[Stored material]

· · · ·

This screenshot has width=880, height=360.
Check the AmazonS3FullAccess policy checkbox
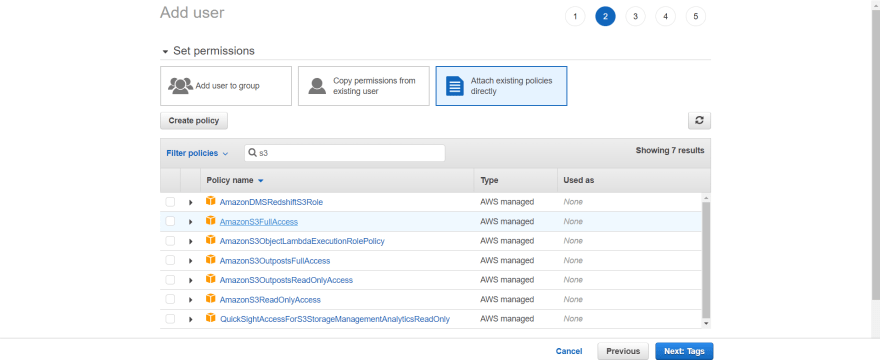click(x=170, y=221)
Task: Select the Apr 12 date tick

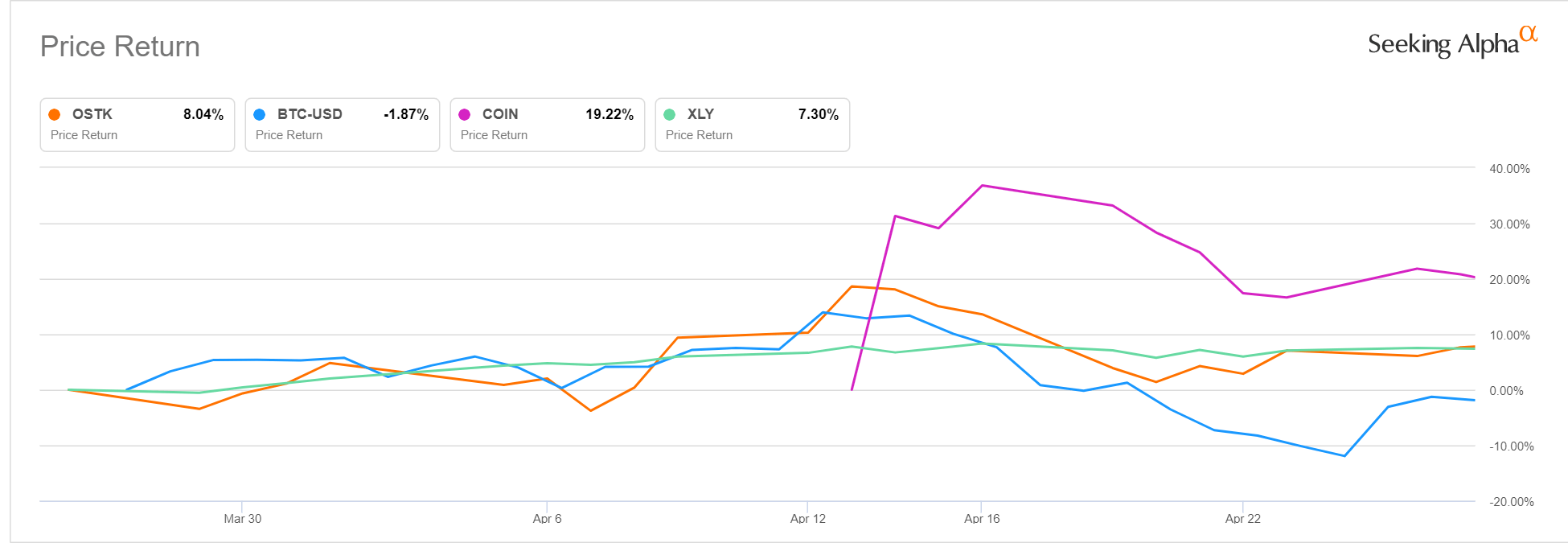Action: [x=807, y=519]
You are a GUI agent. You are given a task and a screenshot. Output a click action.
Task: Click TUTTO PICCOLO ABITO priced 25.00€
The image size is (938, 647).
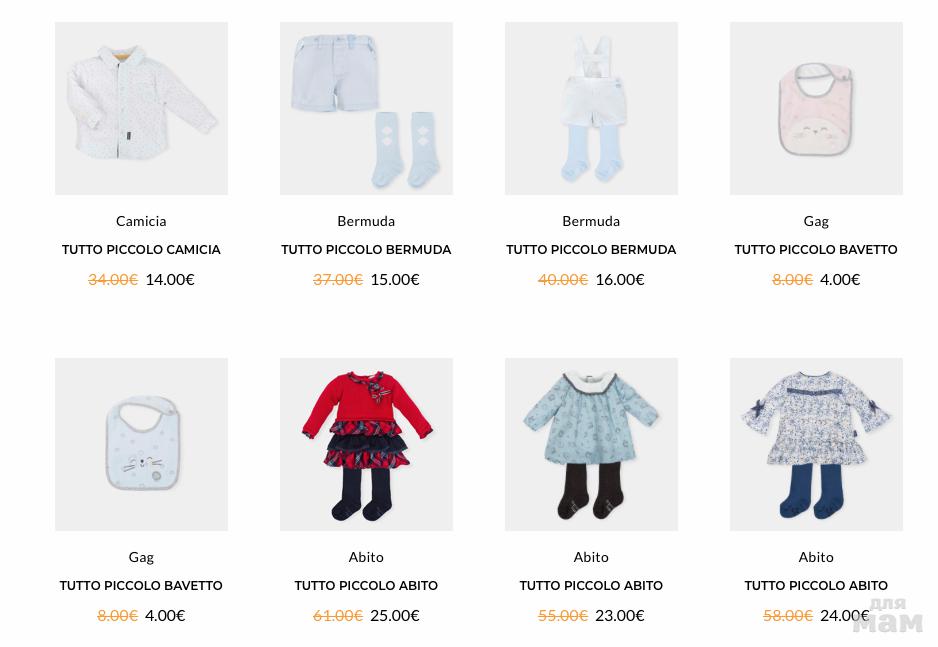click(366, 585)
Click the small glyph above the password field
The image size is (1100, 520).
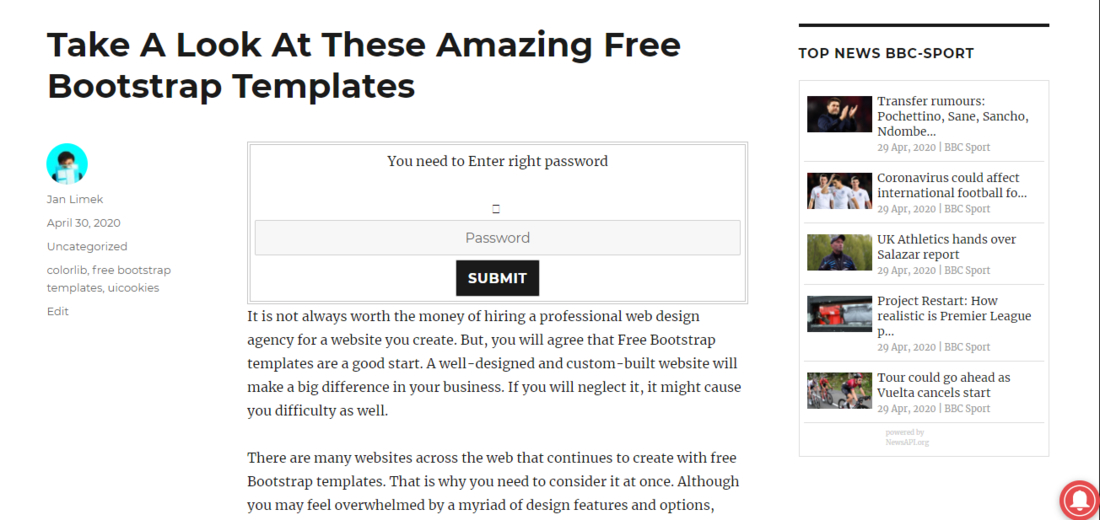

· · · ·

Can you recast the material, starting at its beginning and ending at the line containing "click(366, 585)", as a two-column CSV with the columns request and answer, one row per request, with each field quoted and line breaks turned into spaces? Leave the pictures out.

request,answer
"This screenshot has width=880, height=360. Check the AmazonS3FullAccess policy checkbox","click(x=170, y=221)"
"Task: Select the Apr 12 date tick","Action: [x=807, y=519]"
"You are a GUI agent. You are given a task and a screenshot. Output a click action. Task: Click TUTTO PICCOLO ABITO priced 25.00€ The image size is (938, 647).","click(366, 585)"